A Toyota Camry that appeared to have a malfunctioning taillight passed Officer Carletta. Although the vehicle had four taillights in total, two on each side, and although only one light on the rear passenger side was not illuminated, Officer Carletta believed that the vehicle was in violation of the motor vehicle code. He executed a motor vehicle stop. Officer Carletta asked the driver, defendant Ryan Sutherland, for his driver’s license, motor vehicle registration, and proof of insurance. Officer Carletta returned to his vehicle to check defendant’s information. Upon confirming that defendant’s license was suspended, Officer Carletta issued two summonses: driving with a suspended license, and failure to maintain the vehicle’s “lamps” in violation of N.J.S.A. 39:3-66. A Morris County Grand Jury later indicted defendant and charged him with fourth-degree operating a motor vehicle during a period of license suspension for a second or subsequent driving-while-intoxicated conviction.
This fourth-degree statute was enacted in response to the numerous cases in which defendants drive after their license is suspended for a DUI. It applies to people who drive just one time while having their license suspended for a non-first-offense DUI. It also applies to defendants who are suspended for their first DUI, but have previously been convicted for driving while suspended for that particular DUI.
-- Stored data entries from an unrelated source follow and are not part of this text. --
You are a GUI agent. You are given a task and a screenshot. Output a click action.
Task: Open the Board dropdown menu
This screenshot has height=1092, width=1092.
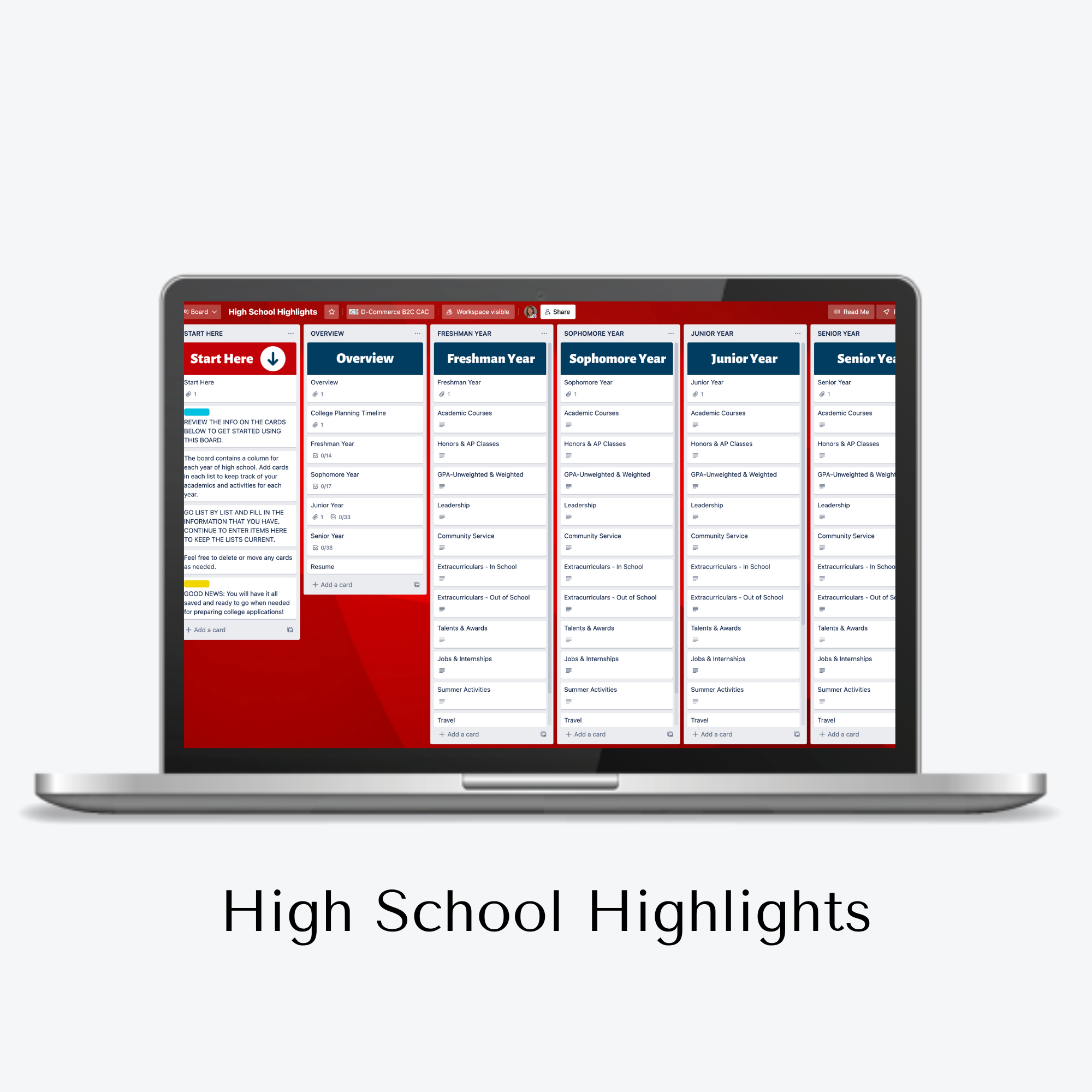click(200, 311)
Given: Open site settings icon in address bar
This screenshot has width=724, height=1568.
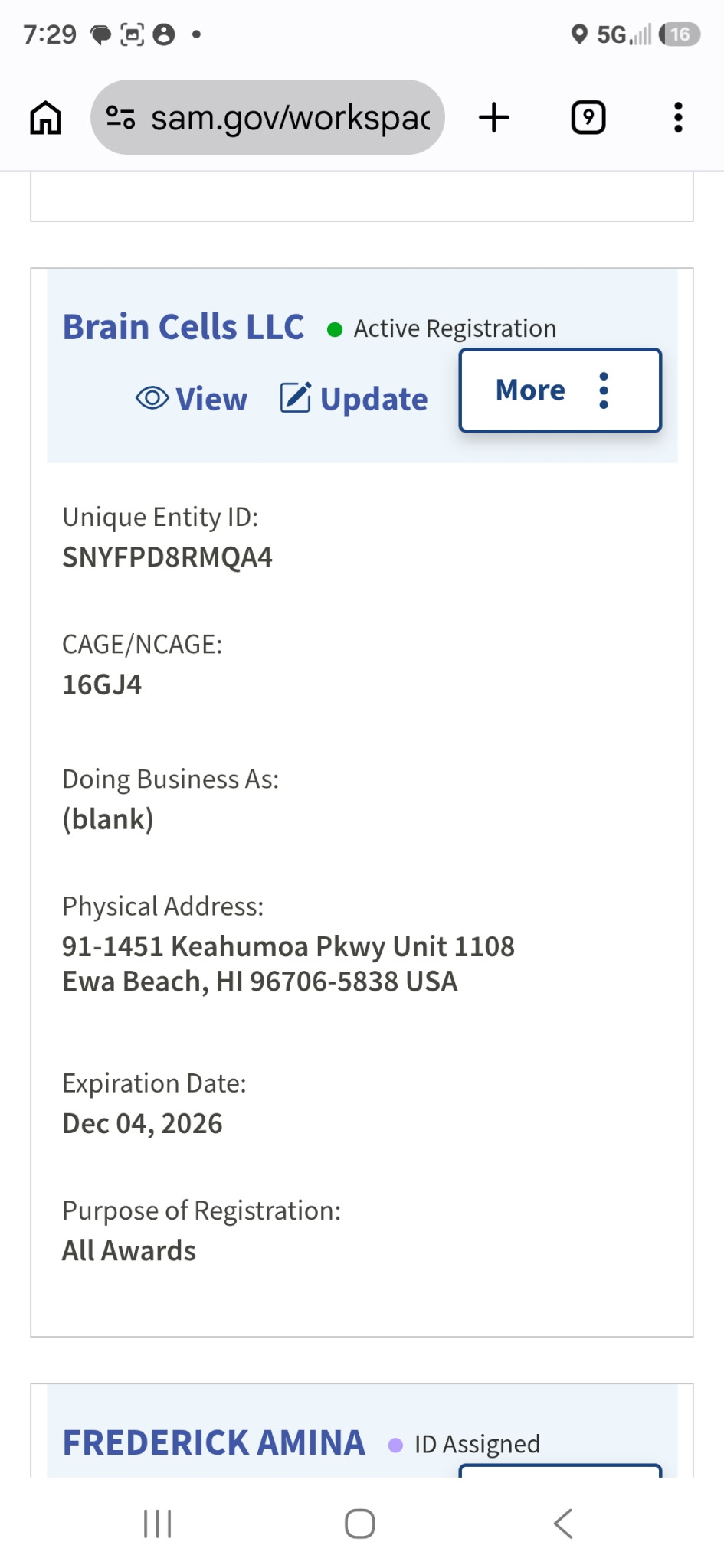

Defendant filed a motion to suppress the traffic stop and to dismiss the indictment, arguing that the traffic stop constituted an unreasonable seizure because his vehicle had three operable taillights, in compliance with the requirements of N.J.S.A. 39:3-61(a) and -66. The State countered that the stop was lawful because the malfunctioning taillight provided Officer Carletta with reasonable suspicion to stop the vehicle and because the stop was lawful under the “community caretaking” function by which police officers engage in protecting public safety. Officer Carletta testified at the hearing that he had stopped the vehicle both because he believed that any malfunctioning taillight constituted a violation of the statute and because he was engaging in community caretaking by letting defendant know that his vehicle was not in proper working order.